> [GIVEN REQUEST 1]: How many lines in the listing contain the string "resolution", with case counting? Reply with the number alone.

The headlines are enough to make you want to pack up and move your family to an isolated cabin in the mountains:
- CBS News: "Sexting Shockingly Common Among Teens"
- MSBNC: "Sexting Surprise: Teens Face Child Porn Charges"
- ABC: "Sexting Teens Can Go Too Far"'
For those unfamiliar with the term, "sexting" refers to the act of using your cell phone camera to send a naked photo of yourself ... and the media would like you to believe (in the words of CBS News), that it's "shockingly common" among our teenage children.
I remember a few years ago when nude photos of High School Musical star Vanessa Hudgens surfaced; they were meant to be a private, sexy surprise for boyfriend Zac Ephron (or Nickelodeon star Drake Bell, depending on the news report). To me, it seemed like just another dumb thing teen celebrities do, because those kids have money and jobs and grow up too fast.
Who knew that ordinary teens would think this is a good idea?
My first reaction upon learning of this trend was horror. I have a newly minted teenager and she's just purchased a new cellphone made for texting with her friends... and it has an excellent built-in camera.
My second thought was denial: This is not something MY daughter or her friends would engage in.
And then I reverted back to horror: Since she turned 13, she's been surprising us regularly with actions and decisions that seemed unthinkable just a few months ago. She's growing up... and all bets are off. While I was fairly certain that this isn't something she's doing now, I figured now was a good time to have another talk about cyber-safety.
I also wanted to know if this was an activity her friends or acquaintances had experienced.
"So I'm writing a blog post about 'sexting,'" I told her. "Is that something you've heard of?" I explained to her what it is and was relieved to see that she was as horrified by the idea as I was.
I told her that some insecure girls send naked photos of themselves to prove that they are "grown up"... or to impress boys. But that sending anything by cellphone (or posting to the web) can result in unintended consequences. I told her the tale of the girl who sent a photo to one boy and was shamed when he, in turn, sent it out to others -- until it had been seen by everyone in the school. I told her of the case where the kids who sent nude cameraphone photos had been arrested for distributing child pornography.

Item position entries:
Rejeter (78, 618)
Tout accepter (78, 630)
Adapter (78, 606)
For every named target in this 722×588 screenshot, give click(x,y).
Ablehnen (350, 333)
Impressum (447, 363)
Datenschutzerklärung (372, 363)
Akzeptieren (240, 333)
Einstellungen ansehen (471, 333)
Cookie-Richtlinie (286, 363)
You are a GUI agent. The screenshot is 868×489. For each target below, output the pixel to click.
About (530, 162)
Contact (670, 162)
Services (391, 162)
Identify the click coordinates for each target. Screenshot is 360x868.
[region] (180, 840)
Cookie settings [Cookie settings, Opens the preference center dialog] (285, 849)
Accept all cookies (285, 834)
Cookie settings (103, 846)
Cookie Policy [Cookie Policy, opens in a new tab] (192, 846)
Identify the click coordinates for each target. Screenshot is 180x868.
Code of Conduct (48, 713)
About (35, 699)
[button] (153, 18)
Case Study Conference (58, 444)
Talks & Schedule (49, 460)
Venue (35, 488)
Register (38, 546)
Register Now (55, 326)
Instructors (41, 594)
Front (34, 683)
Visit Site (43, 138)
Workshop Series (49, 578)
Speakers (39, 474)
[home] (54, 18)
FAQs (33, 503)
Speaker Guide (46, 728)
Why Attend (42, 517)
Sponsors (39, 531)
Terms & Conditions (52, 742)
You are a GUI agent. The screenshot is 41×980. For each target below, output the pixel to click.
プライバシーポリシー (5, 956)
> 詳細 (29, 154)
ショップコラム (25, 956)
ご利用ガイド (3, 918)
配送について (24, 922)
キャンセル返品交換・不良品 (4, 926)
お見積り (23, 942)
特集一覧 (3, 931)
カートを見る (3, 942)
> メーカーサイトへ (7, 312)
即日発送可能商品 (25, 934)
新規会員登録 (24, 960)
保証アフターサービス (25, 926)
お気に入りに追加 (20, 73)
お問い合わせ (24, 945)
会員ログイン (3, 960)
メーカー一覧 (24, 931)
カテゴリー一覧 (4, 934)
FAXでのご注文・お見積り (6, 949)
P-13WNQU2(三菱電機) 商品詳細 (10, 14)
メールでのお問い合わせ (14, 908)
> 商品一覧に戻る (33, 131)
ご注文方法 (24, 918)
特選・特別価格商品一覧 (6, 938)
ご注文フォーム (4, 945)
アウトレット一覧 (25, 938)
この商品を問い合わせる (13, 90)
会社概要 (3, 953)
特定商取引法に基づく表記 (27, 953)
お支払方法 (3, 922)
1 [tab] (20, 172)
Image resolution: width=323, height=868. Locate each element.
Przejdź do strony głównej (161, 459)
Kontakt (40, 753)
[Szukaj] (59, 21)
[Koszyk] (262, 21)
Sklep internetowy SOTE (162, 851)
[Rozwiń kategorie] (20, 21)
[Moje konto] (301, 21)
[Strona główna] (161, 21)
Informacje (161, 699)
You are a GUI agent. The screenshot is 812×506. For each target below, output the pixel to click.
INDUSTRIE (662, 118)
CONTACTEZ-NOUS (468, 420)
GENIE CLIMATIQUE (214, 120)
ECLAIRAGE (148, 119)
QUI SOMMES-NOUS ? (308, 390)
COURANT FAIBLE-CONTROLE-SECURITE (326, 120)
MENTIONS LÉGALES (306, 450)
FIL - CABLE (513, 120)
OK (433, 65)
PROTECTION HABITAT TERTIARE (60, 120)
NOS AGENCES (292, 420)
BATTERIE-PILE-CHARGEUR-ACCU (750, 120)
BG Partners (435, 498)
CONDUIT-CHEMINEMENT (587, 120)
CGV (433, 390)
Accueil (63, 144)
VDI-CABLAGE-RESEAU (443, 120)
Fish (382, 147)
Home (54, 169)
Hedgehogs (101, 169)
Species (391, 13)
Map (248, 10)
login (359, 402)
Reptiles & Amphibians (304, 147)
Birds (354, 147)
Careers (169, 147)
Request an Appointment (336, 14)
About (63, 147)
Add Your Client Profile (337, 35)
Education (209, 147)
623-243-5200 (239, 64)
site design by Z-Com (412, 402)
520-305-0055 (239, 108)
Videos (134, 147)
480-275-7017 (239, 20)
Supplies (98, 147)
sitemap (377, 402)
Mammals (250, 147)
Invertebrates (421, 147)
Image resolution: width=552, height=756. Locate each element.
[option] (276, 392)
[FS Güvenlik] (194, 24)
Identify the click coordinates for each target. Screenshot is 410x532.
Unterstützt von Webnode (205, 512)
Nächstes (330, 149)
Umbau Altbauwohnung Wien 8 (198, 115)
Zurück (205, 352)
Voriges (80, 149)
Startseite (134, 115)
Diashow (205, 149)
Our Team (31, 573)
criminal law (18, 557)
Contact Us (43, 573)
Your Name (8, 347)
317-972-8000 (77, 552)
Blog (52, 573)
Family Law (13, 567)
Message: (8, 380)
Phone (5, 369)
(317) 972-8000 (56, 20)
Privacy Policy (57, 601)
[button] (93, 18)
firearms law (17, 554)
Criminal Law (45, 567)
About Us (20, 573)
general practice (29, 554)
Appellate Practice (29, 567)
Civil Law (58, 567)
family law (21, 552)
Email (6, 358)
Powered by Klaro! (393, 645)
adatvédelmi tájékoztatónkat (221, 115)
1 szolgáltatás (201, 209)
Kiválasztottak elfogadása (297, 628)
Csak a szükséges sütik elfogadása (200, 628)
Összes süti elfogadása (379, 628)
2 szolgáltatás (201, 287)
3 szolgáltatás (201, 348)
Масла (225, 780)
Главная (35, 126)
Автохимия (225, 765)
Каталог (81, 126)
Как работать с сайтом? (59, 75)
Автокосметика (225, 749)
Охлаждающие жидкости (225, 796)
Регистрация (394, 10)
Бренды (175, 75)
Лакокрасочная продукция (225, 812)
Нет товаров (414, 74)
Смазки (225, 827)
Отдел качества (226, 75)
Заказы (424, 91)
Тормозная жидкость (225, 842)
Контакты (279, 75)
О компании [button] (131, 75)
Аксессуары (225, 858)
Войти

> [GIVEN REQUEST 2]: In the part of the blog post about sexting that opens with "The headlines are" and closes with "up too fast.", what do you get when every "CBS News" is changed to "NBC News"?

> [SOLUTION 1]: 2

> [SOLUTION 2]:
The headlines are enough to make you want to pack up and move your family to an isolated cabin in the mountains:
- NBC News: "Sexting Shockingly Common Among Teens"
- MSBNC: "Sexting Surprise: Teens Face Child Porn Charges"
- ABC: "Sexting Teens Can Go Too Far"'
For those unfamiliar with the term, "sexting" refers to the act of using your cell phone camera to send a naked photo of yourself ... and the media would like you to believe (in the words of NBC News), that it's "shockingly common" among our teenage children.
I remember a few years ago when nude photos of High School Musical star Vanessa Hudgens surfaced; they were meant to be a private, sexy surprise for boyfriend Zac Ephron (or Nickelodeon star Drake Bell, depending on the news report). To me, it seemed like just another dumb thing teen celebrities do, because those kids have money and jobs and grow up too fast.